Imposible, y tampoco necesario,
abstraerse; además los medios de difusión/confusión no han descansado desde
hace días y profusamente han repicado todas sus campanas para que en ningún
rinconcito del planeta ocurra un descuido y no se enteren.
Las multitudes enfervorizadas ya
sienten el frenesí previo que ni siquiera mitiga el desembolso brutal de
dinerín que los espectadores con entrada física han tenido que asumir. Espectadores
distribuidos en gamas diversas cuya descripción no varía mucho, se llamen
forofos, hooligans, o colectivamente y en plural las “hinchadas”. (Puede ser
que esta última palabra ya esté un poco en desuso; pero abónese a mi relativo
desconocimiento de todo el fenómeno.) Gran afición mundial por este deporte que
nos quita el sueño a Pablo Motos y a este servidor, “sí que es verdad” su gigantesco tirón y los fanatismos que
coyunturalmente despierta. Hasta los renegados, que lo dicen ser o lo son,
subrepticiamente, como si dijésemos de tapadillo, estarán pendientes de la
selección española de fútbol (estamos escribiendo de eso) que contiende con la
homóloga argentina para llevarse al agua tan codiciado y gigantesco gato.
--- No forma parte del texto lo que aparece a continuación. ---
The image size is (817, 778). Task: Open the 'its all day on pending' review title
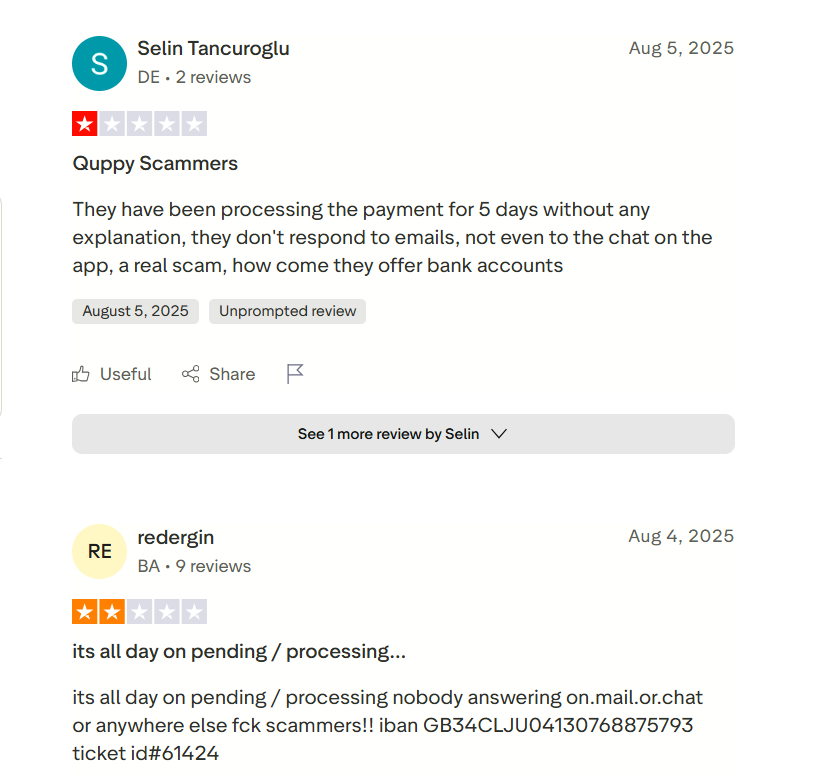coord(239,651)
Ignoro si hay en aquella que sí es república, protestones afines: quizá no.
Gran final. El palco más
llamativo en el macro estadio va a ser el que previsiblemente ocupen personas tan
diferentes como Felipe, Donald y Sánchez, cuya morbosa diversidad dará las
mejores alas al cotilleo.
No estoy en que gane el mejor,
sino el que pueda. Y que, en ambos casos, ojalá sean los nuestros. Los que nos
representan a quienes con toda claridad somos, sin ambages, españoles.